I am going to parse this and first state that you are 100% wrong in your assessment here.
Cheating has always been a part of baseball, even when there are rules against it. Pine tar, spit balls, sign stealing, steroids, speed, pitch tipping pitch framing, etc. When caught people pay their price, and then move on. Cheating to win has always been a part of baseball culture, and while penalized, it is something that has never, and will never go away. The argument has always been how much "cheating" is OK, how much cheating is going to get you in trouble, and how much cheating will get you in a LOT of trouble.

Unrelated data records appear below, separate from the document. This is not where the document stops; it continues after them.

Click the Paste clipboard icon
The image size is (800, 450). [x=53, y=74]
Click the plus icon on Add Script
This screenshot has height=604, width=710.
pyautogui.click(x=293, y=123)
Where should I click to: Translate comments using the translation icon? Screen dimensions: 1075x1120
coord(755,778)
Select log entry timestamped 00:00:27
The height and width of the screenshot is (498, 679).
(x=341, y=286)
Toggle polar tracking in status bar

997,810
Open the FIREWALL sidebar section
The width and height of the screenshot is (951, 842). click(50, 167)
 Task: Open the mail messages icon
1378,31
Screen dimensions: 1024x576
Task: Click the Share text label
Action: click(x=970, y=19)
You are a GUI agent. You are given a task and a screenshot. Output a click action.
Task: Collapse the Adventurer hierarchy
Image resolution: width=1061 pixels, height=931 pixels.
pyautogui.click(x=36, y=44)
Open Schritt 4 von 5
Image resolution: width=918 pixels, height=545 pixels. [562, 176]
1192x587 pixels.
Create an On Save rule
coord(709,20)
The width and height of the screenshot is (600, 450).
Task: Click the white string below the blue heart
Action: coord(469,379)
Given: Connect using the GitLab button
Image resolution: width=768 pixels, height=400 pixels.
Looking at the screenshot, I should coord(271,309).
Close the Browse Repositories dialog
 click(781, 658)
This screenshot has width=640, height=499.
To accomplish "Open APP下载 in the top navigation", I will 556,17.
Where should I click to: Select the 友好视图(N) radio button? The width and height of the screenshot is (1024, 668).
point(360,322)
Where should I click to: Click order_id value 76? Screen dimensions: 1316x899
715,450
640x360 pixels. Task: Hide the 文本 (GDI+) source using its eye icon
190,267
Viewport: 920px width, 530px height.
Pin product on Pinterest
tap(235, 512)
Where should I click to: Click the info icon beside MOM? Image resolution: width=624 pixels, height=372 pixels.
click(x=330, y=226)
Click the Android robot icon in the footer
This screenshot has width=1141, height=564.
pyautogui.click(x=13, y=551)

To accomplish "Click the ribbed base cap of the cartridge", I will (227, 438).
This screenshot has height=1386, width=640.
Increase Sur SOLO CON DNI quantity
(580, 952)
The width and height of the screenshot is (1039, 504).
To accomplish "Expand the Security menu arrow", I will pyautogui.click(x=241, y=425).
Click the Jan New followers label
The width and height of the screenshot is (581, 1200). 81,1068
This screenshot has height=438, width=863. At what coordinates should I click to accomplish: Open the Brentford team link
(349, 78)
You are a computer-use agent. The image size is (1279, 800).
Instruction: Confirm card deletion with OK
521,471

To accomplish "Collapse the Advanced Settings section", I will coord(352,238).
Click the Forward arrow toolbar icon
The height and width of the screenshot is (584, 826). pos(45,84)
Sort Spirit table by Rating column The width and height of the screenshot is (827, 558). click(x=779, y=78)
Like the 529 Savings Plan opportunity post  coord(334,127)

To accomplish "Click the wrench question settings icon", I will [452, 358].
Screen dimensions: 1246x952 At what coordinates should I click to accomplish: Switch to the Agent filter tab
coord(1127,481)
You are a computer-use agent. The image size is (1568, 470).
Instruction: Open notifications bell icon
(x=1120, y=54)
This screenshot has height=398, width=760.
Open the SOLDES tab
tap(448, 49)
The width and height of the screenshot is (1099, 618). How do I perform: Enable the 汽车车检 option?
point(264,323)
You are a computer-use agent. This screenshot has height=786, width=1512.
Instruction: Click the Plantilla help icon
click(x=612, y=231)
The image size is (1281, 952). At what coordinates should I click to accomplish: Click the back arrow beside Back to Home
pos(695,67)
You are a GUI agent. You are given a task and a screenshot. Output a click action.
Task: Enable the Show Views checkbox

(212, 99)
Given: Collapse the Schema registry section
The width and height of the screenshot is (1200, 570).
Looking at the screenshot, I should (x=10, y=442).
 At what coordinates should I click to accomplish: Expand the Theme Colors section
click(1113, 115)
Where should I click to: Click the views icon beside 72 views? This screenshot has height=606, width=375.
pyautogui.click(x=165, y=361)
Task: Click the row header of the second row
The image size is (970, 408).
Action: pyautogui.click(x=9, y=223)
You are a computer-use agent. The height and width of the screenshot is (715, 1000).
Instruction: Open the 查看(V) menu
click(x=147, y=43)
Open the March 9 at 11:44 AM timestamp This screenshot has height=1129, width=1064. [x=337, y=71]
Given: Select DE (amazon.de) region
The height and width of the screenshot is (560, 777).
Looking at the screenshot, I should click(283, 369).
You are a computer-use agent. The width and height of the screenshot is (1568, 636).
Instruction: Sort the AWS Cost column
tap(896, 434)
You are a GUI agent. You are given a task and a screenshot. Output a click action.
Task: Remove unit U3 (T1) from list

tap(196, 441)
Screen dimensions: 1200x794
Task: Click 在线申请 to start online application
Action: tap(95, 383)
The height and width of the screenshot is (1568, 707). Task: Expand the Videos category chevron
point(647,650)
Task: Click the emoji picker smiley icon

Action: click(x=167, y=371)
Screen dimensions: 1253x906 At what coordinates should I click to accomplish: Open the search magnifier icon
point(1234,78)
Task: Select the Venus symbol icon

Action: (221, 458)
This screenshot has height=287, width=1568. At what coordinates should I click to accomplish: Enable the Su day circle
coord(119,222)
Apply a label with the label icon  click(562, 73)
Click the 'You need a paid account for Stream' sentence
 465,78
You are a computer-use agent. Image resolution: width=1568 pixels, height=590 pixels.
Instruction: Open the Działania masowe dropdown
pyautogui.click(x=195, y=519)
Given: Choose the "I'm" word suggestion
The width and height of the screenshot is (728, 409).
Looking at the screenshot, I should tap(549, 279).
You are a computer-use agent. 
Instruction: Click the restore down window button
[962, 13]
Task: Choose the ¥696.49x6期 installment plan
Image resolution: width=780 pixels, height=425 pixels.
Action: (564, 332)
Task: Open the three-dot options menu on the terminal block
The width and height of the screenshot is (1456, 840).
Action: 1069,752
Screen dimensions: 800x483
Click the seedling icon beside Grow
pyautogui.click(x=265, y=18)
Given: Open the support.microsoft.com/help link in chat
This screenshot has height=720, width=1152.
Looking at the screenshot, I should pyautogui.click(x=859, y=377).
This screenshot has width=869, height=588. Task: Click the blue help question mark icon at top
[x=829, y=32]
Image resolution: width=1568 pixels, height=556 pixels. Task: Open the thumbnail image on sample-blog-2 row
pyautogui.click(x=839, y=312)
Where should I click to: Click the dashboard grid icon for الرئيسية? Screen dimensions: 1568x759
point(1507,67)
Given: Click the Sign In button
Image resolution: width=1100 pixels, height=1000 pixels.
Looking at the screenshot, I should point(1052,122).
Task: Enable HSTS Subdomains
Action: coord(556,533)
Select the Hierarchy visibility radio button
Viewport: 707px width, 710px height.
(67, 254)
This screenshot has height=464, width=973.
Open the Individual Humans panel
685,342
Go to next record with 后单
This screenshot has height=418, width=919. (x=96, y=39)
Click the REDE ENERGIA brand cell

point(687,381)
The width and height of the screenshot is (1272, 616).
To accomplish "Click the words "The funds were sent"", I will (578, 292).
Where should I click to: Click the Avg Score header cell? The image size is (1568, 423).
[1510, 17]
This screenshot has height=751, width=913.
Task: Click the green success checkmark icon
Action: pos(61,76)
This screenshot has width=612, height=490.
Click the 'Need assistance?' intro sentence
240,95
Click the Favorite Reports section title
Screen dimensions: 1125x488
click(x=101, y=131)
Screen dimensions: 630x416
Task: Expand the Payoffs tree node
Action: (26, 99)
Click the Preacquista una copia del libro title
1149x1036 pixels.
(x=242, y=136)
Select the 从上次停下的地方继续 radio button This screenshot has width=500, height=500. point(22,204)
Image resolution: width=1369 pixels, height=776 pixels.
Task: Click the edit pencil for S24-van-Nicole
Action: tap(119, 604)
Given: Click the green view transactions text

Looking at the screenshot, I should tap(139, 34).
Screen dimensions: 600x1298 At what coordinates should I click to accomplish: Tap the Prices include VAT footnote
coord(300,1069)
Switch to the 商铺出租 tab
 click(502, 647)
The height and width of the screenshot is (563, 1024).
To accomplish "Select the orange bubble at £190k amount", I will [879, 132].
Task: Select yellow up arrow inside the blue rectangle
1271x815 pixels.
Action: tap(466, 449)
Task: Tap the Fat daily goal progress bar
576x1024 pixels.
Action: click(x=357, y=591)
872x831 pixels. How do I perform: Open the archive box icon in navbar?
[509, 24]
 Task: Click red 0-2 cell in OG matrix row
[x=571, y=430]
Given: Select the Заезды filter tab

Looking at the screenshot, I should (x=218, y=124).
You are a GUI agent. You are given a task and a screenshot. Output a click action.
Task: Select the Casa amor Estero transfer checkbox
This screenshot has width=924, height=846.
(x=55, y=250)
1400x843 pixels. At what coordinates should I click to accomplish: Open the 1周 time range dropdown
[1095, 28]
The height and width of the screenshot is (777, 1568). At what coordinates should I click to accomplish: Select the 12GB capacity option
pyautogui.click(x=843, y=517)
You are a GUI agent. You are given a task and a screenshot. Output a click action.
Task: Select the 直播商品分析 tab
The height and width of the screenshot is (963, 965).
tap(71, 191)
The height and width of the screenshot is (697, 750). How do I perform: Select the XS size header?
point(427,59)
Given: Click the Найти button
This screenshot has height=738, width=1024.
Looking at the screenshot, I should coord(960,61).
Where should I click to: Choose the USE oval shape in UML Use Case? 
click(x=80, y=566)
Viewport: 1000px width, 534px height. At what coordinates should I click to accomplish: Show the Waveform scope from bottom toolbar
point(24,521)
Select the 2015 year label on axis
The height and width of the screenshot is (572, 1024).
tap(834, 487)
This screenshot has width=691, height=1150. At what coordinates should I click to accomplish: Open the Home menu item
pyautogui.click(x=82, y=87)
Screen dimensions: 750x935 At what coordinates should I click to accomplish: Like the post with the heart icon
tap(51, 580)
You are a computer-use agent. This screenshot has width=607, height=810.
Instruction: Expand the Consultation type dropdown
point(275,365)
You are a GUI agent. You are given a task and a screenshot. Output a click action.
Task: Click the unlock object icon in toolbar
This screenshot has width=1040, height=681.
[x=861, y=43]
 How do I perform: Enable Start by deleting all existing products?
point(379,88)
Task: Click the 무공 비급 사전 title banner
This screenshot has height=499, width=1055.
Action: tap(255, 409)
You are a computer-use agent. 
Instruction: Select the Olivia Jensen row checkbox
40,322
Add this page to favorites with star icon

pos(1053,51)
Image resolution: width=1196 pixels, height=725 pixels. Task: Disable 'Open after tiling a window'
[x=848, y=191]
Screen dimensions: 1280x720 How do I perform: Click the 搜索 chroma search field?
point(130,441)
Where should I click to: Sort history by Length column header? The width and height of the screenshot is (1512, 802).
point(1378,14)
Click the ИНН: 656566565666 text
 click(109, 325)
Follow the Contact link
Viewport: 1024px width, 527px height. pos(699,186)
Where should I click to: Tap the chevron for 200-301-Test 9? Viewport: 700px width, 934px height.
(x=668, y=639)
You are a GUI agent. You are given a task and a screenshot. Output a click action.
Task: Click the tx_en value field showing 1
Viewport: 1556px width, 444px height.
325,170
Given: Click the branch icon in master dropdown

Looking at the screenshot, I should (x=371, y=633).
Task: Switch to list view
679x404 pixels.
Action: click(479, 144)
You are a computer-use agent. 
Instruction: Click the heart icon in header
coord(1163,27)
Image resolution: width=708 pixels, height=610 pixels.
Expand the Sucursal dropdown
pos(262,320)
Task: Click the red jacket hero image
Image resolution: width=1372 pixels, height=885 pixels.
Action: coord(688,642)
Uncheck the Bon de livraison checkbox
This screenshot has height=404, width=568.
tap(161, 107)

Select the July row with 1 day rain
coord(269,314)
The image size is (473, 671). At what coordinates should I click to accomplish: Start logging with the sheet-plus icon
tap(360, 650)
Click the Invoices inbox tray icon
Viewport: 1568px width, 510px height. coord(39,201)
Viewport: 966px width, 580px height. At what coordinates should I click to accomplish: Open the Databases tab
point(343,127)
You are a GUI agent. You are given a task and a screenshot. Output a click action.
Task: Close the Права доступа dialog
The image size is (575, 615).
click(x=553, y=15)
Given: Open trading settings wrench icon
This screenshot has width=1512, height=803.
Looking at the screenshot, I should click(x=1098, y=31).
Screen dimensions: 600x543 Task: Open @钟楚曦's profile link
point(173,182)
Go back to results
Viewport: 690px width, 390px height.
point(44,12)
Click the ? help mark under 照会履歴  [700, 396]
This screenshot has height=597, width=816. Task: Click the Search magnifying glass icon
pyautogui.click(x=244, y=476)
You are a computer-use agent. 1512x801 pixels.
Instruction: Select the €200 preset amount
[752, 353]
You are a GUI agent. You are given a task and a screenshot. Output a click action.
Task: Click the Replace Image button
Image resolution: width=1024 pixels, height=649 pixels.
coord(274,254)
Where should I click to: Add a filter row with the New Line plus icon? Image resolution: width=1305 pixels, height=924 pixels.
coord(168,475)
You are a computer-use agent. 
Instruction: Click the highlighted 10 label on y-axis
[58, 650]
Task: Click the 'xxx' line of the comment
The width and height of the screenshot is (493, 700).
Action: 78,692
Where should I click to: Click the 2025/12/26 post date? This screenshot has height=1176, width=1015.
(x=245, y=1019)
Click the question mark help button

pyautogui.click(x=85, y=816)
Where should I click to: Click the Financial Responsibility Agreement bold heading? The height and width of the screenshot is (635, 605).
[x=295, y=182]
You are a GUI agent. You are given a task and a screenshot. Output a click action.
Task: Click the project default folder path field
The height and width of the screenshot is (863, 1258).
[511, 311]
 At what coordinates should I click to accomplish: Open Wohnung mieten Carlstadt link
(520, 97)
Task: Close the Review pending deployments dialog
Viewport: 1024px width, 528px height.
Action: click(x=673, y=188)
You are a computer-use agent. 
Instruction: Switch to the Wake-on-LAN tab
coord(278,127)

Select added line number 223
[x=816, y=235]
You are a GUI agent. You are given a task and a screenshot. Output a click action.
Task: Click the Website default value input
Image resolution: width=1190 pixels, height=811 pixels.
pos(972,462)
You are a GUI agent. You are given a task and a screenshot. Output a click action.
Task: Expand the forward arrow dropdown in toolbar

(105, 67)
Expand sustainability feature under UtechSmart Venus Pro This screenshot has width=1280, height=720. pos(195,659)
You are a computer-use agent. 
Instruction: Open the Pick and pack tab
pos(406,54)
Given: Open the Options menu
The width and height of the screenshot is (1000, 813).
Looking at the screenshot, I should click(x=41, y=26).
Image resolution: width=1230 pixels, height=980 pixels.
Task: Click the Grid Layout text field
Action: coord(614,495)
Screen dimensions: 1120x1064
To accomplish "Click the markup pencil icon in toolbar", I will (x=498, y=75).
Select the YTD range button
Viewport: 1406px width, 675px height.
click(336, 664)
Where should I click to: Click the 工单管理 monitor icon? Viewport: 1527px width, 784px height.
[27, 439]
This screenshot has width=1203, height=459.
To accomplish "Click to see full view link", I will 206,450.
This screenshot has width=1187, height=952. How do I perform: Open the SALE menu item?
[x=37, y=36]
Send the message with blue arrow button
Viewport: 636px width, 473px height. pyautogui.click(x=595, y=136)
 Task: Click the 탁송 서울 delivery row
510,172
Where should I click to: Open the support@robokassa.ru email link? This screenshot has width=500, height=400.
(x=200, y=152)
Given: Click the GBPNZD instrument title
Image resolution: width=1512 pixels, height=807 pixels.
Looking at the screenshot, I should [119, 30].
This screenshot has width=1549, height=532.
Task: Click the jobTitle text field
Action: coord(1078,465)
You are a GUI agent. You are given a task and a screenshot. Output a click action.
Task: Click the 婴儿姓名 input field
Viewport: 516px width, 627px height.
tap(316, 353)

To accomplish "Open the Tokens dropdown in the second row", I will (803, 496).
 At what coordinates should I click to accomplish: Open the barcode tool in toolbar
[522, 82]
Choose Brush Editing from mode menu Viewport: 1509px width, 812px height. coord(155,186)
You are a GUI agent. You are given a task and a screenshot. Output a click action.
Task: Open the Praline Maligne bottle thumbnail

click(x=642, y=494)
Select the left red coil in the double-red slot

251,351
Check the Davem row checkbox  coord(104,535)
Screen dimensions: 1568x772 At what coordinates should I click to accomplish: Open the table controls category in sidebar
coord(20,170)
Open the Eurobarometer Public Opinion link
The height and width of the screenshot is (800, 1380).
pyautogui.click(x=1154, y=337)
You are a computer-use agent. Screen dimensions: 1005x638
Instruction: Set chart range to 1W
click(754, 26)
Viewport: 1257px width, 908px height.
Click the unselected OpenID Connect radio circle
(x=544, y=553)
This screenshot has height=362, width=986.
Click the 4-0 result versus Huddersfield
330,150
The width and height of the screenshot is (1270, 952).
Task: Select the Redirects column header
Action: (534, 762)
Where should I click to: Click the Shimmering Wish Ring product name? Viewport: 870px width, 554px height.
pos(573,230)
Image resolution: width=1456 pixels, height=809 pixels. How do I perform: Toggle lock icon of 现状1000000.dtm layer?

Pete Rose didn't get banned for cheating. He got banned for betting on baseball. THIS has always been the thing to get you a lifetime ban. This goes back to the Black Sox. Playing to LOSE will also get you the ban treatment. Neither of those things happened here. The closest thing Pete Rose did was to tip off the professional gambling world to when he WASN'T willing to bet on his own team. But what he did was ALWAYS known to be a bannable offense. He also followed up his stupidity by flat out lying about it, and being proven a liar even when MLB seemed to be giving him an opening to get out of his mistakes. He might not have gotten banned if he had fessed up when he got this chance.
Now we can definitely sit and argue all day about how bad Hinch's role was in all of this, if his punishment was appropriate and if the Sox should touch him as a manager. But what happened with Pete Rose is not an equitable item to what Hinch did.